» TASK ITEM
Going through the data below, tally every line where the string "agent" occurs, then give only the tally.

» EXERCISE MATERIAL
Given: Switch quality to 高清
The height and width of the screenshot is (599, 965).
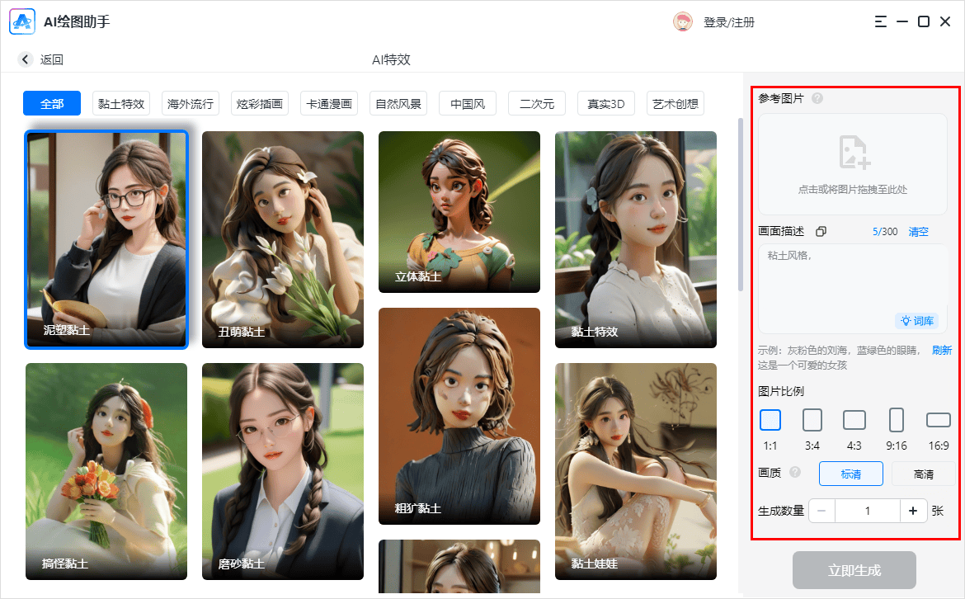Looking at the screenshot, I should [924, 474].
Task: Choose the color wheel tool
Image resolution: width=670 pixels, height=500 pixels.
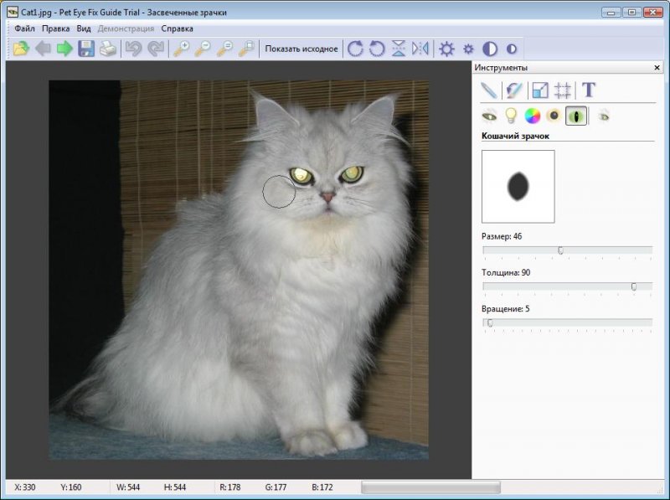Action: pos(532,116)
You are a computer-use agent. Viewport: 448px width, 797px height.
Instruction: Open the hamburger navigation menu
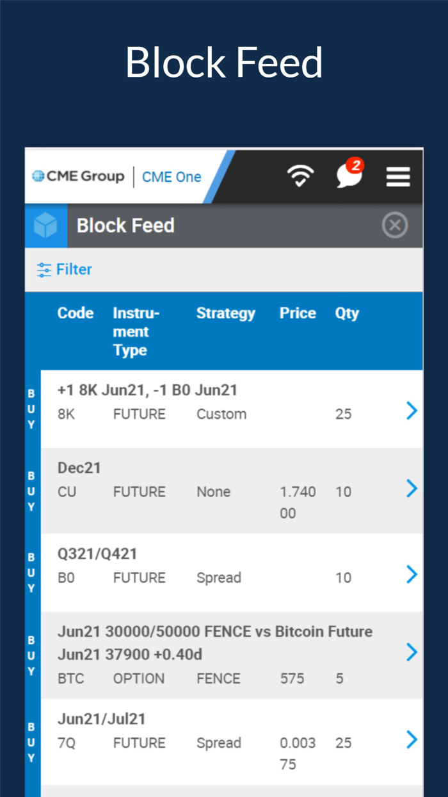click(x=398, y=176)
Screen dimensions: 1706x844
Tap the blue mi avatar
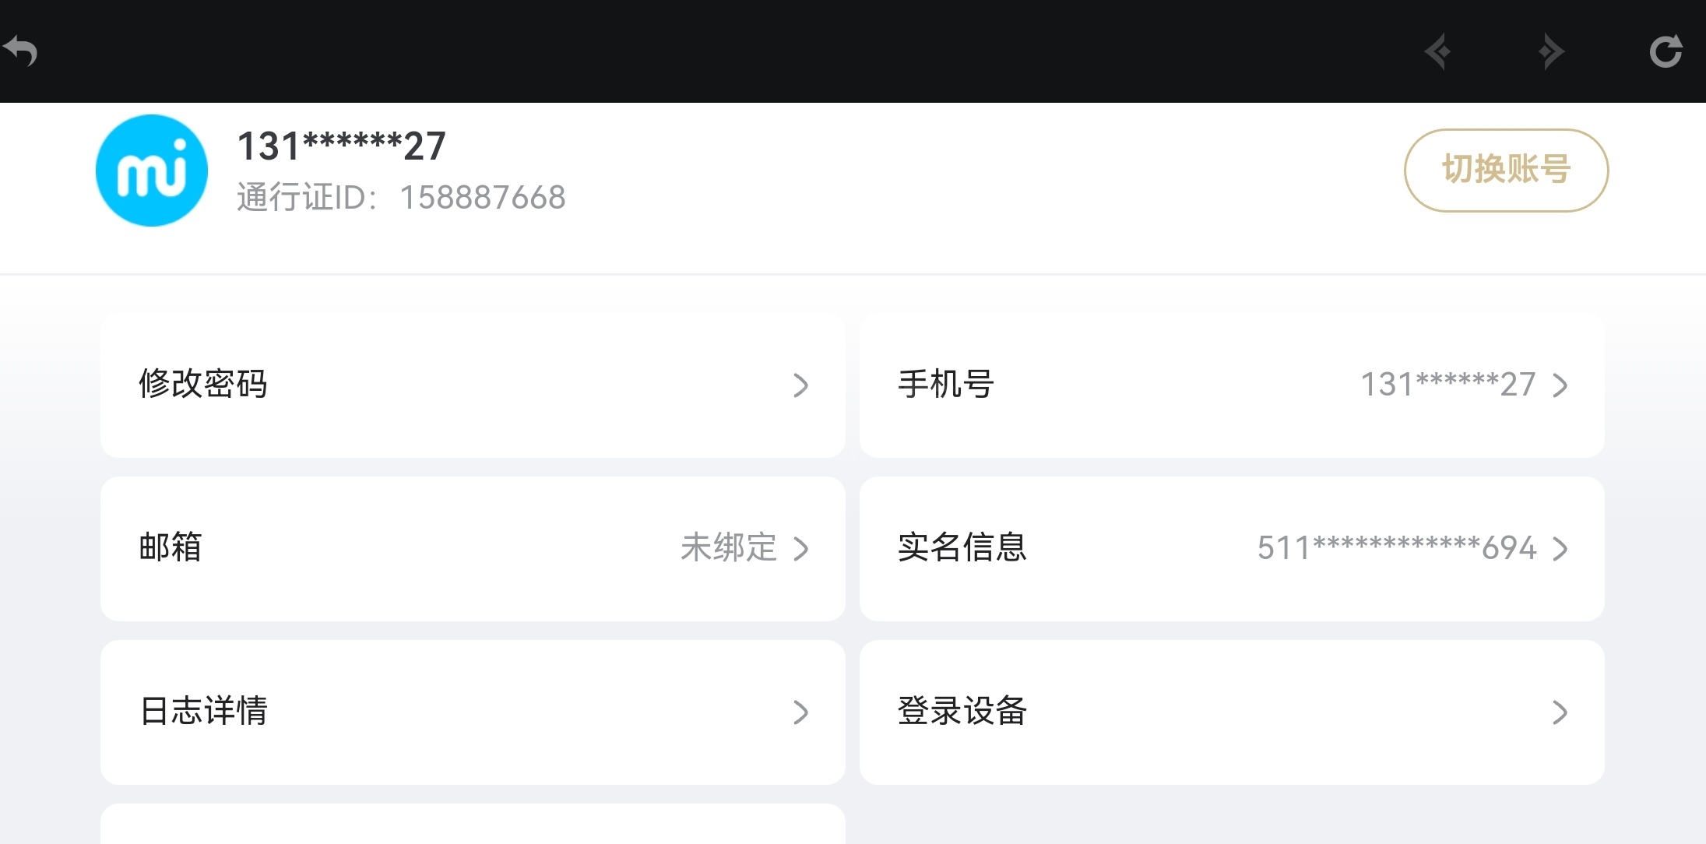tap(152, 171)
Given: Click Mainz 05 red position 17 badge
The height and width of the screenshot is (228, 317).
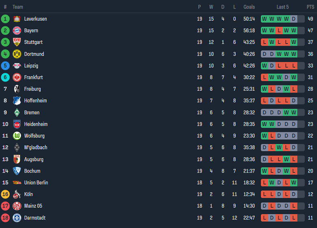Looking at the screenshot, I should (x=5, y=206).
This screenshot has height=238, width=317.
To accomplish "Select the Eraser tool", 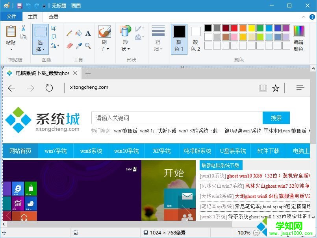I will coord(70,45).
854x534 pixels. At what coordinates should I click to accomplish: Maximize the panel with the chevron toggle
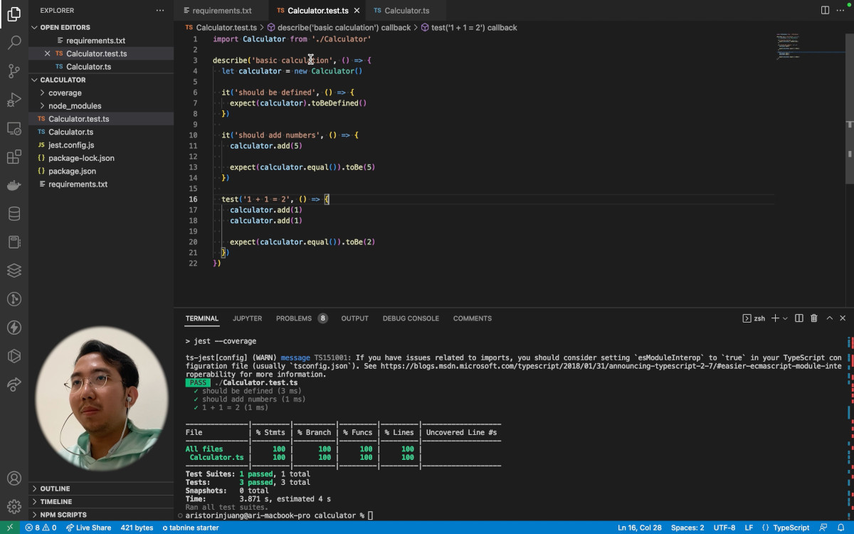(x=829, y=318)
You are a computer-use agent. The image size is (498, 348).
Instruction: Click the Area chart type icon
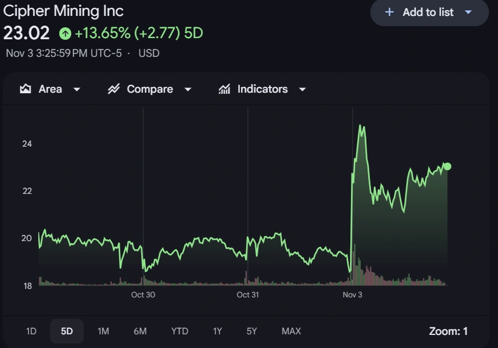[25, 89]
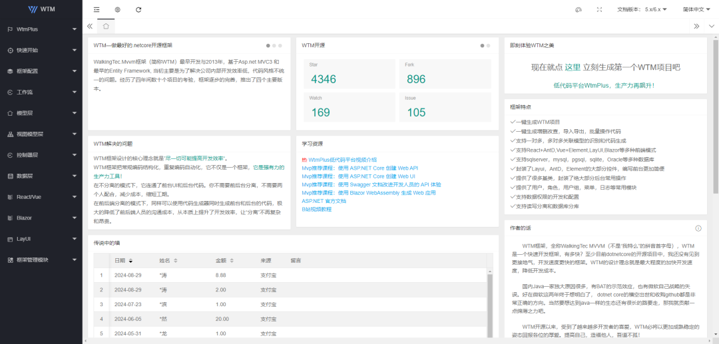Viewport: 719px width, 344px height.
Task: Open the WtmPlus低代码平台视频介绍 link
Action: pyautogui.click(x=343, y=160)
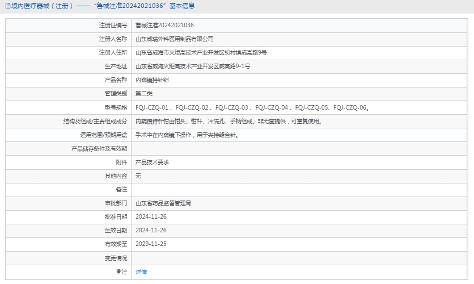This screenshot has height=284, width=474.
Task: Click the document icon beside the page title
Action: point(6,6)
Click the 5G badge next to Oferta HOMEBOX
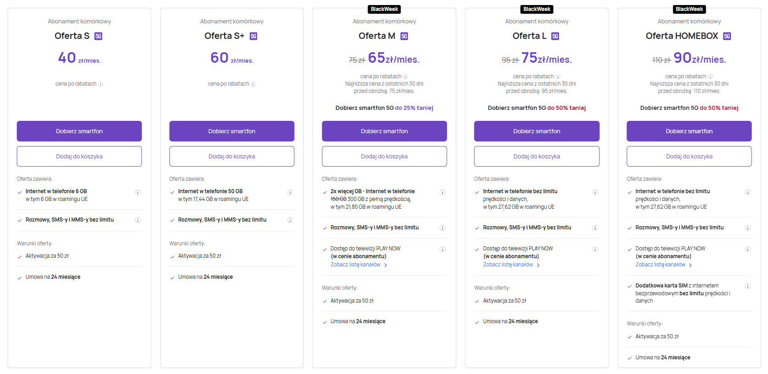Screen dimensions: 768x374 [x=727, y=36]
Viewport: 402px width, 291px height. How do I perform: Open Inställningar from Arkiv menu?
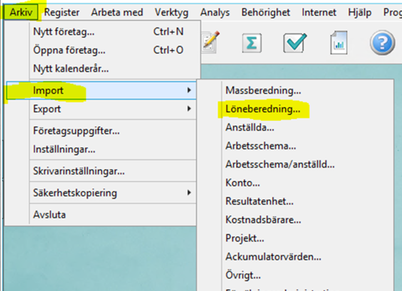pos(64,149)

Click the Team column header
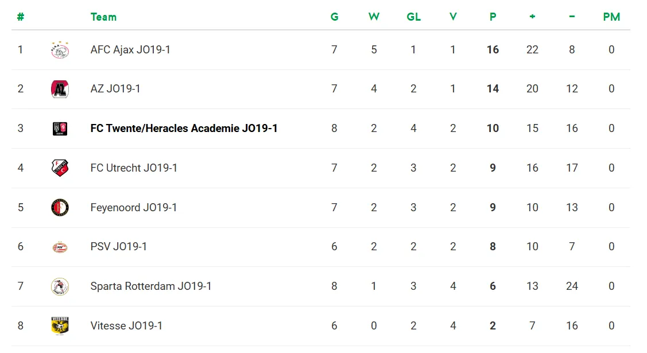coord(103,17)
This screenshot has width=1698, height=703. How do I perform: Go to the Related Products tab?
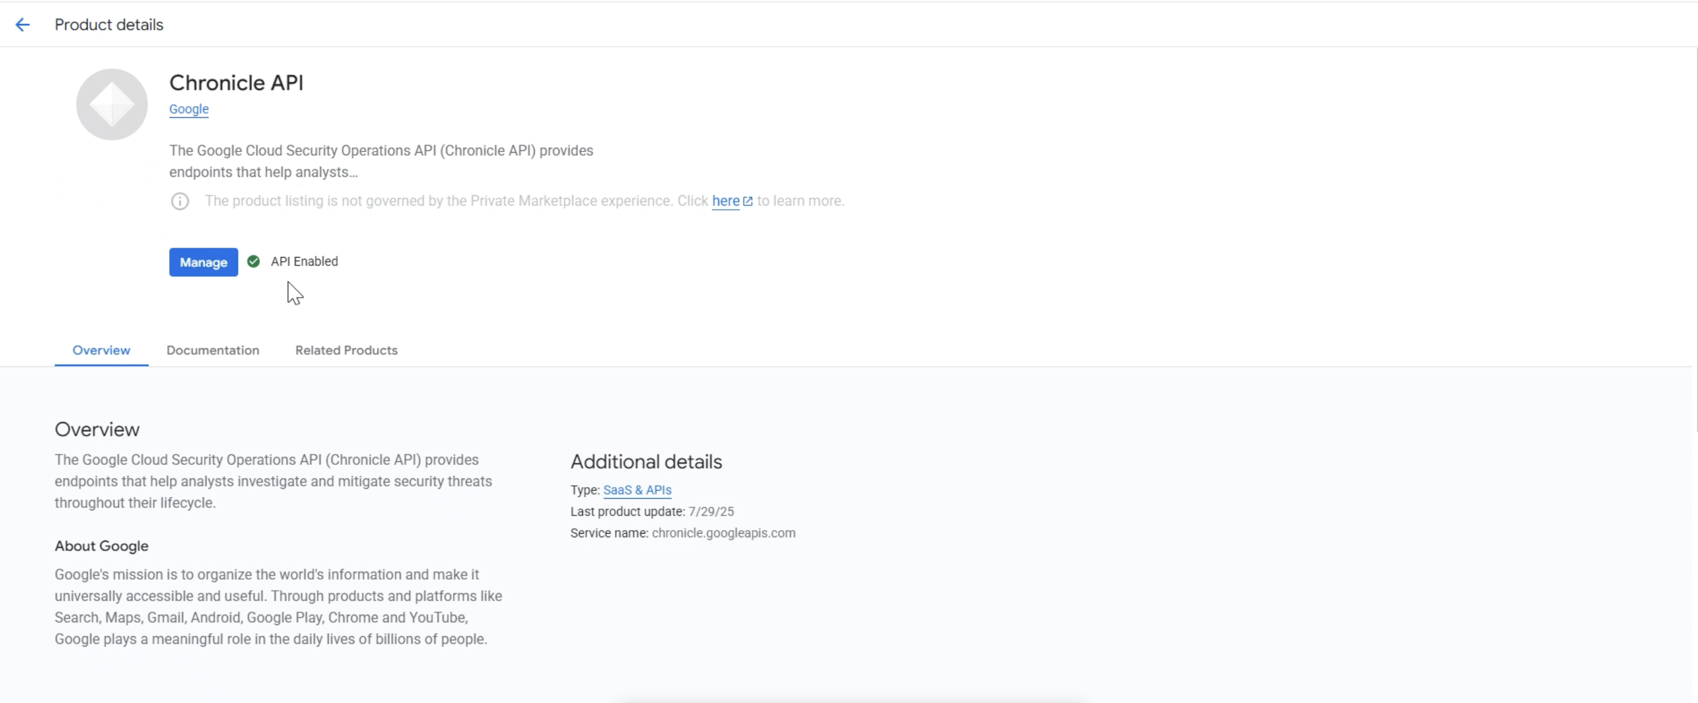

» TASK SOLUTION
2